There are many different types of retaining walls, such as the conventional stacked masonry blocks, bricks or natural stone. Glass/concrete elements are available in many textures and colors and can resemble anything from slate to wood.
Every landscape has different types of soil and sloping, and your choice of material should result in the perfect retaining wall system, adding beauty and stability to your landscape design.
Different Types of Retaining Wall Materials:
Mortarless/Dry Stacked Concrete Block
Mortarless and dry stacked concrete have gained popularity because they are manufactured to fit together perfectly with no grout required. The blocks are also self aligning and the fit is perfectly straight and level. Another advantage to mortarless and dry stacked concrete block is it can be disassembled and moved at a later date if you want to make changes to your landscape in the future.
Poured concrete walls
Poured concrete retaining walls are useful in areas where the soil is unstable or heavy, and work well in steeper slopes. Poured concrete walls can also be molded, colored and polished to mimic virtually any designer material you wish.

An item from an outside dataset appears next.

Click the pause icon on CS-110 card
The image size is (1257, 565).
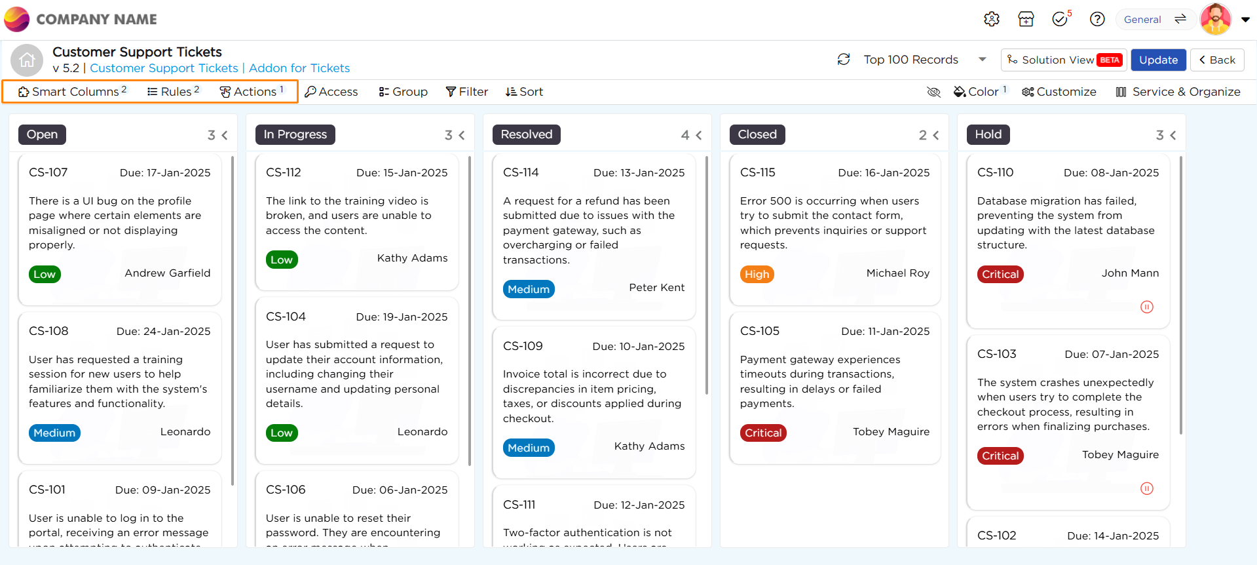[1146, 307]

Architectural Concrete Façade Elements
Architectural concrete façade elements can be made to resemble brick veneer, polished stone, and wood. You can add other items to your façade such as cornices, column bases, and any kind of ornament or statuary. The beautiful result of installation of concrete facades can be truly amazing.
Wooden retaining walls
Wood used as a retaining wall will give your landscape a natural look. The drawback to using wood is it is affected by moisture, insects, and rot, so cannot stand the test of time like other retaining wall materials.